The next day, Revathi leaves for her native place with her father and informs Easwaran that she will return in four days. Both plan to take their relationship to the next level by having the elders of the family (Hari's father and Revathi's father) meet and arrange their wedding, but when they come four days later, Revathi is married off to someone else and seems to be happy. Easwaran is heartbroken, while Hari is infuriated and drinks to his fullest, which irks Gayathri and makes her leave angrily. The mayor's son demands from his mother that he wants Easwaran dead, to which she agrees.
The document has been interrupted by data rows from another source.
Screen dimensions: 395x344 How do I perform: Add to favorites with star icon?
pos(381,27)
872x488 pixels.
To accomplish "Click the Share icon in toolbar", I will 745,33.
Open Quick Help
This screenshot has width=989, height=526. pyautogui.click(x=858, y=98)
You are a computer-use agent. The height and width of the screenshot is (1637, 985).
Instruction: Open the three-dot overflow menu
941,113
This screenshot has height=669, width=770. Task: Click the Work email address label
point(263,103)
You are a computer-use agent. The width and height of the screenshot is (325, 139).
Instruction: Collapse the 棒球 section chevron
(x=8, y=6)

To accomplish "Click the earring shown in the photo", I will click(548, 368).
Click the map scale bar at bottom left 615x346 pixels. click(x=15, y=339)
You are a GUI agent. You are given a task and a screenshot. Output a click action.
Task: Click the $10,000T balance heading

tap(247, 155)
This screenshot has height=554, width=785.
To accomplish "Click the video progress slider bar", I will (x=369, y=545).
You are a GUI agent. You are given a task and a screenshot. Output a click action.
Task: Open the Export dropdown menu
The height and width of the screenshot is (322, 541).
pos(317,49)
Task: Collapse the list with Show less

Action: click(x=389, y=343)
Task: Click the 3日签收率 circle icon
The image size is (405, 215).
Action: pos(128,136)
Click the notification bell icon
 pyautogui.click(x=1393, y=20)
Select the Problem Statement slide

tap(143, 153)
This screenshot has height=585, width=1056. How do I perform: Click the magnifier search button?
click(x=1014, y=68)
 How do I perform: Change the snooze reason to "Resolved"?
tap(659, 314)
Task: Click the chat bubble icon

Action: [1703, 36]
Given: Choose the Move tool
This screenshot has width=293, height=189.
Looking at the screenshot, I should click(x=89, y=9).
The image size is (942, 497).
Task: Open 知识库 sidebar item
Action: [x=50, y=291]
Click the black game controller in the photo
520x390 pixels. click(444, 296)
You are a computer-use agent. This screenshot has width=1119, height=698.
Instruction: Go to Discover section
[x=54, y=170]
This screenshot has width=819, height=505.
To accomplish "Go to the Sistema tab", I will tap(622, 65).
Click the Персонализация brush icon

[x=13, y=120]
In the meantime, Gayathri's grandfather is adamant that he wants to see Gayathri engaged to her uncle before his health worsens. The family arranges the engagement for the next day, and the marriage is fixed a month later. Gayathri is worried about her love and informs Hari about the engagement. Gayathri elopes with Hari, and they marry the next day in a temple. Her family starts searching for her. On their first night, they receive a call and rush to Gayathri's home. Her mother has committed suicide, and Gayathri's family members do not allow Gayathri to see her mother even for one last time. Gayathri pleads with her father, but he pushes her, after which she hits her head on the gate and dies. An unconscious Gayathri then sees her uncle and his men beating and killing Hari. While this is happening, Easwaran is coming to Gayathri's house. Along the way, he encounters the mayor's henchmen but subdues them. He arrives to see that both Hari and Gayathri are dead, and is himself killed by the mayor's brother shortly after.

== Production ==
M. Nagarajan began the film in early 2015 with Shaam and Kalaiyarasan signed on to feature in the two leading roles. Shaam began working for the film in May 2015 and grew a beard for his role, before opting out as a result of differences with the director. Consequently, later on in the month, Prasanna was signed on as Shaam's replacement. The film was predominantly shot in Madurai, where the story is set.

== Soundtrack ==
The soundtrack was composed by Justin Prabhakaran.

Track listing
| No. | Title | Lyrics | Singer(s) | Length |
|---|---|---|---|---|
| 1. | "Alli Kodiye" | Justin Prabhakaran | Sathyaprakash | 04:18 |
| 2. | "Engeyo Pogum" | Snehan | Sriram Parthasarathy | 05:17 |
| 3. | "Jeevan Intha Kaname" | M. Nagarajan | Sathyaprakash, Latha Krishna | 01:48 |
| 4. | "Kanna Katti" | Kattalai Jaya | Haricharan, Latha Krishna | 04:31 |
| 5. | "Kannukkulla" | Kattalai Jaya | Sathyaprakash, Sharanya Srinivas | 04:22 |
| 6. | "Netri Kungumam" | M. Nagarajan, Kattalai Jaya | V. V. Prasanna, Chinmayi | 04:14 |
| Total length: |  |  |  | 24:30 |

== Critical reception ==
Sify gave 3/5 and wrote, "Overall, Kaalakkoothu is a predictable drama set in Madurai with the usual revenge angle and tragic ending." M Suganth of The Times of India gave 2/5 stars and wrote, "The problem with Kaalakkoothu is not just the fact that it is a little late to the party, but that its every beat is predictable." Sudhir Srinivasan of Cinema Express wrote, "Kaalakkoothu needed something cleverer, something more imaginative, but in his earnestness to be content with telling the caste-is-bad message, Nagarajan fails to adequately explore the dynamics of the relationships he creates with such involvement." Udhav Naig of The Hindu wrote, "Kaalakkoothu does nothing more than stack up routine, predictable plot points together and unpacks it in an unimaginative manner." Anupama Subramanian of Deccan Chronicle wrote, "Had Nagarajan infused freshness in narration and few exciting elements in screenplay, Kaalakkoothu would have been more interesting." However, she praised Kalaiyarasan's performance and Prabhakaran's background score.